Du point de vue de la mesure des vers, l’originalité romantique ne résidait pas dans l’accroissement des contraintes comme c’était le cas pour la rime, mais, au contraire, dans l’assouplissement des règles de l’enjambement. De 1820 à 1850, influencés par André Chénier, les poètes romantiques redécouvrent les types d’enjambement qui s’étaient raréfiés au cours du XVIe siècle pour pratiquement disparaître ou vivre aux marges de la grande poésie dans les deux siècles qui suivirent. Il s’agit des rejets d’adjectifs, de compléments du nom, de compléments d’objets directs ou indirects et d’attributs. Les enjambements étaient autorisés à condition que l’adjectif épithète, l’attribut ou le complément d’objet occupent l’espace entier d’un hémistiche ou d’un vers, ou à condition d’être complétés par une apostrophe, une interjection, etc. Sans cela, il y avait rejet et donc proscription, à moins d’une tolérance particulière pour les genres bas, les farces notamment.

Osai jeter un œil + profane, incestueux. (Phèdre, V, 7, vers 1623, enjambement)
Chœur de démons, accords + divins, chants angéliques, (Les Feuilles d’automne, XI, Dédain II, rejet)
Ou de chanter les yeux + au ciel, et que la gloire (Les Feuilles d’automne, XIII, rejet)

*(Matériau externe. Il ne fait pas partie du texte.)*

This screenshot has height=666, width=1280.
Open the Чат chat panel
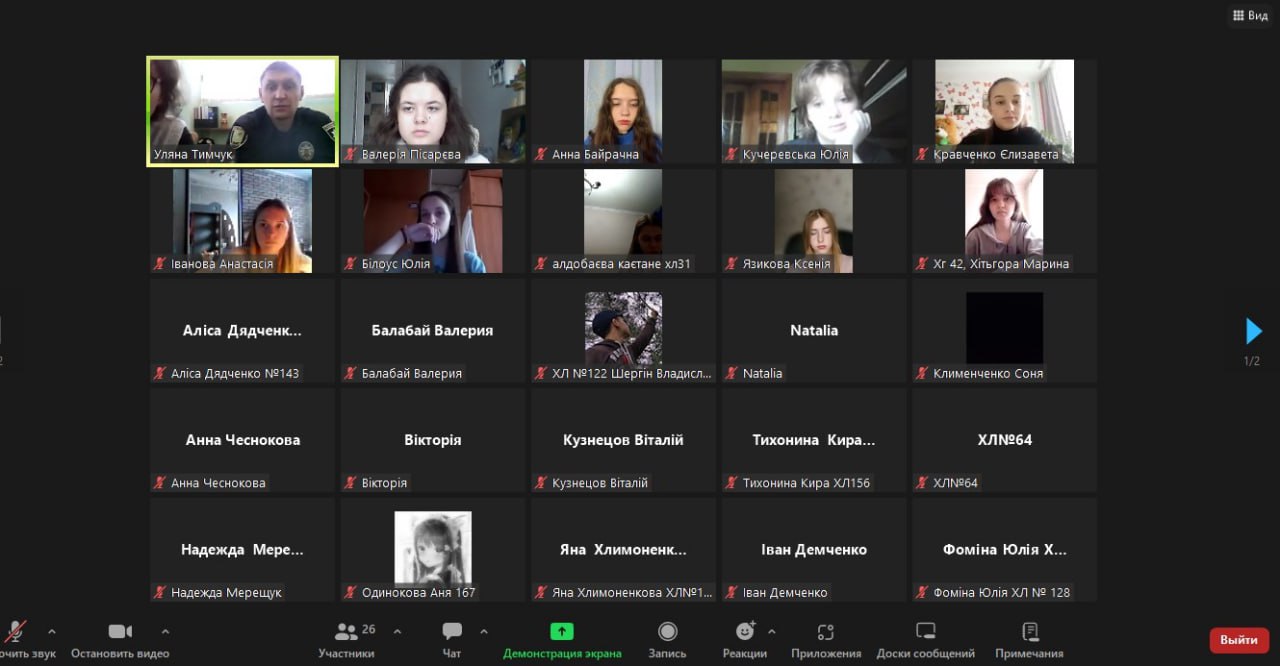452,640
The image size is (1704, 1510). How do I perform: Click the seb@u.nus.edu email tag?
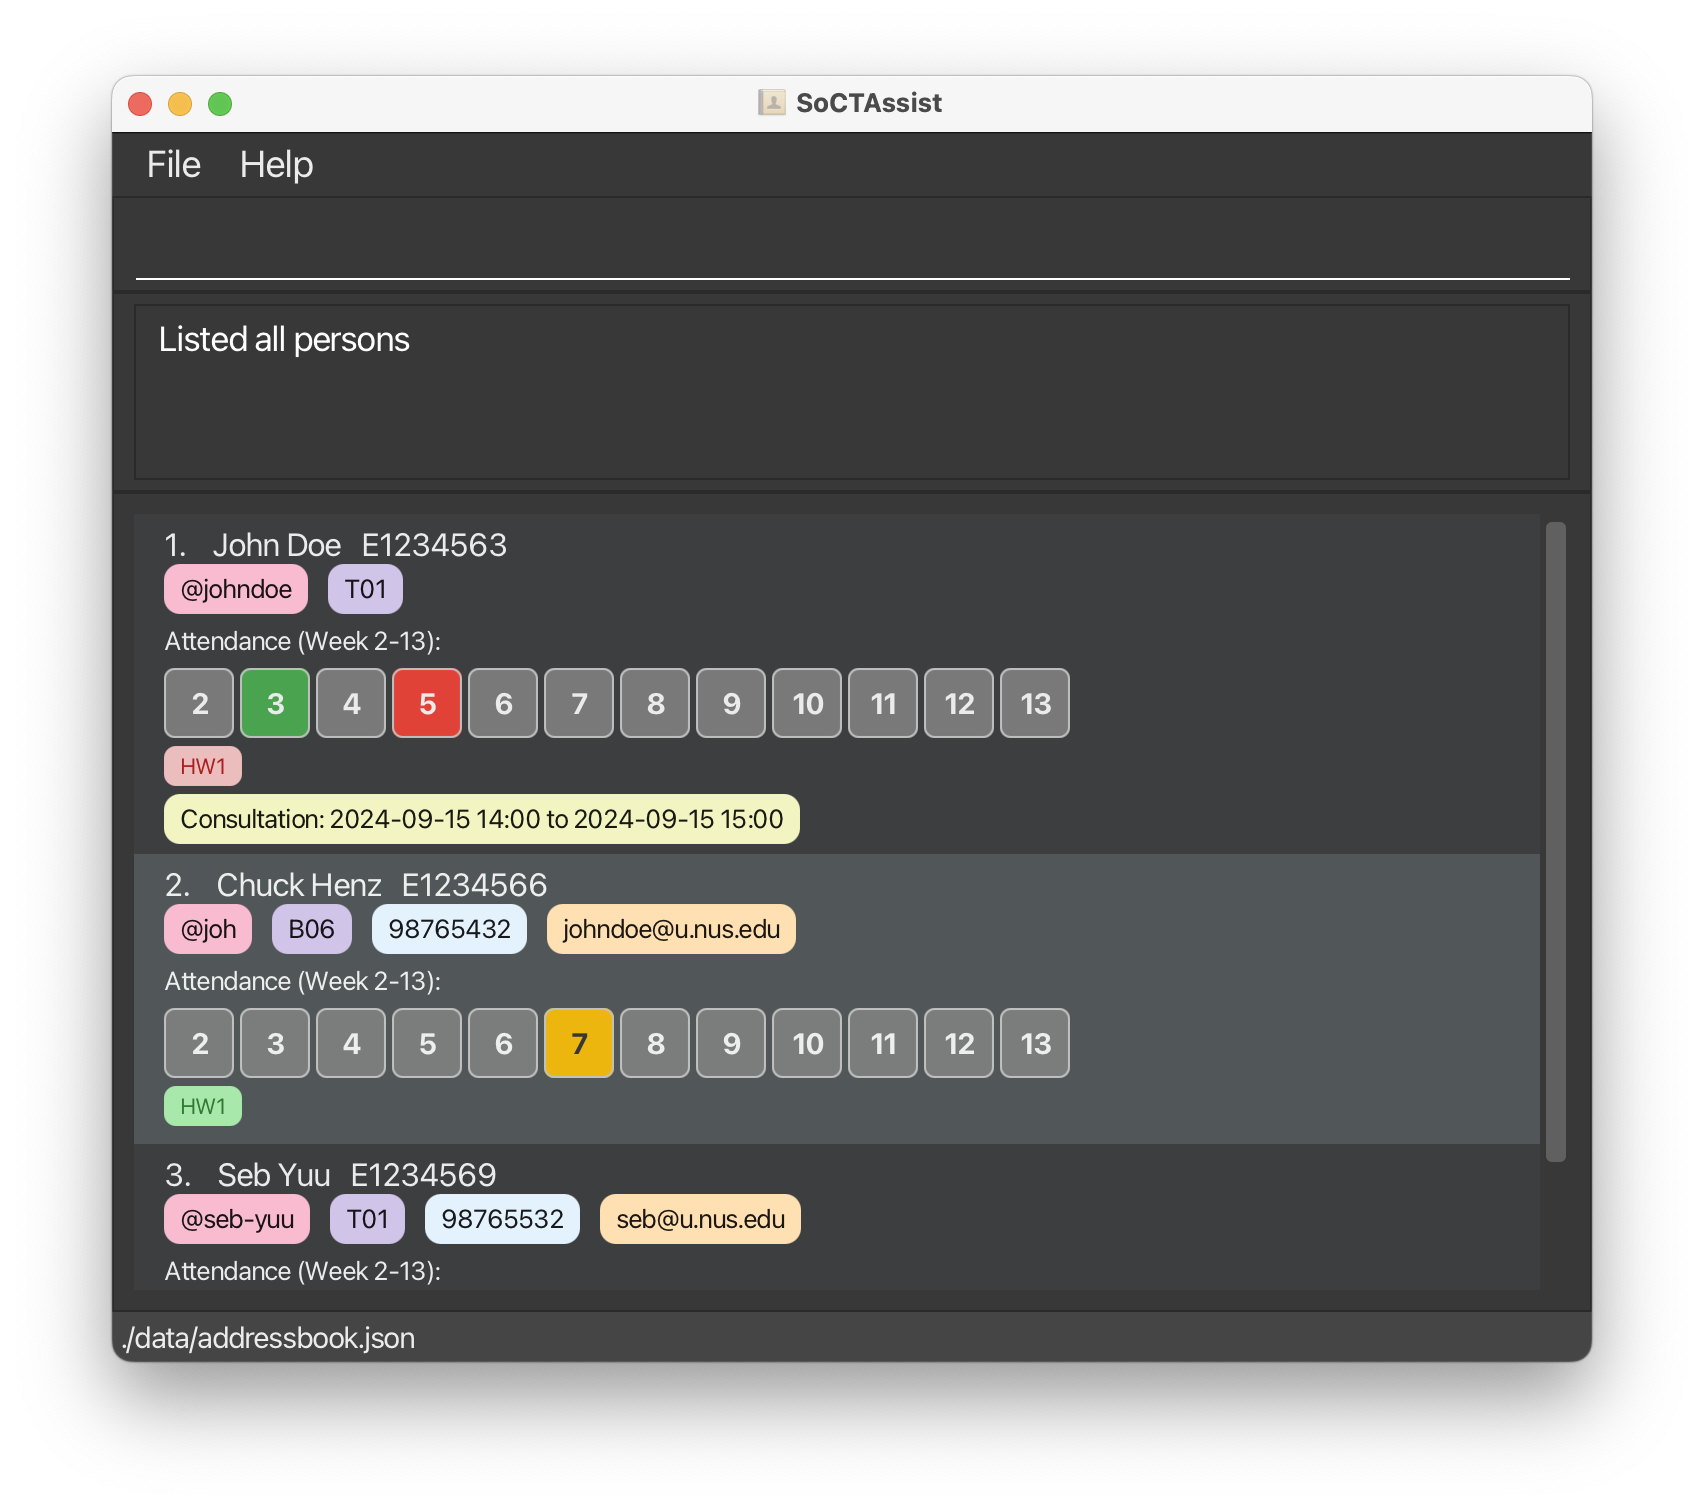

Inconscients du mouvement lent de raréfaction de tels types d’enjambement au long du XVIe siècle, les romantiques ont opposé à tort les ancêtres Ronsard, du Bellay, voire Régnier, aux classiques Malherbe, Racine et Boileau. Banville a toutefois insisté avec raison sur la versification provocatrice des Plaideurs. Cette comédie a dû avoir une influence non négligeable sur la versification du théâtre hugolien. Dans tous les cas, Cromwell de Victor Hugo est le modèle extrême de la versification romantique et, à partir de 1850, Baudelaire et Banville ne font rien d’autre que d’acclimater les plus importantes audaces des vers de théâtre de Victor Hugo aux recueils de poésies eux-mêmes. Ils reprennent notamment l’audace des termes monosyllabiques placés à la césure dans Cromwell, Hernani ou Ruy Blas. En parodiant le théâtre hugolien, Pétrus Borel avait osé un enjambement de mot à la césure qui figurait dès 1833 dans son recueil Rhapsodies (« Adrien, que je re+dise encore une fois »). L’expérience était demeurée sans suite. Mais, en 1861, Banville allait réitérer l’audace avec l’adverbe « pensivement » dans le poème La Reine Omphale : « Où je filais pensi+vement la blanche laine ». L’assouplissement des règles de l’enjambement entrait désormais dans une nouvelle phase historique. Or, le traité de Banville répond précisément par la surenchère à cette évolution romantique des règles de l’enjambement. J. Bienvenu ne s’est pas contenté de montrer l’influence du traité de Banville sur les rimes de Rimbaud, voire Verlaine, il a compris que la coïncidence était trop forte que pour être innocente entre l’émergence soudaine de poèmes impossibles à césurer dans l’œuvre de Rimbaud (printemps-été 1872) et la publication à la fin de 1871 d’un traité où figurait sur cette matière des propos particulièrement audacieux. J. Bienvenu a cité une partie des passages clefs à ce sujet, mais nous ne pouvons que nous proposer d’y revenir.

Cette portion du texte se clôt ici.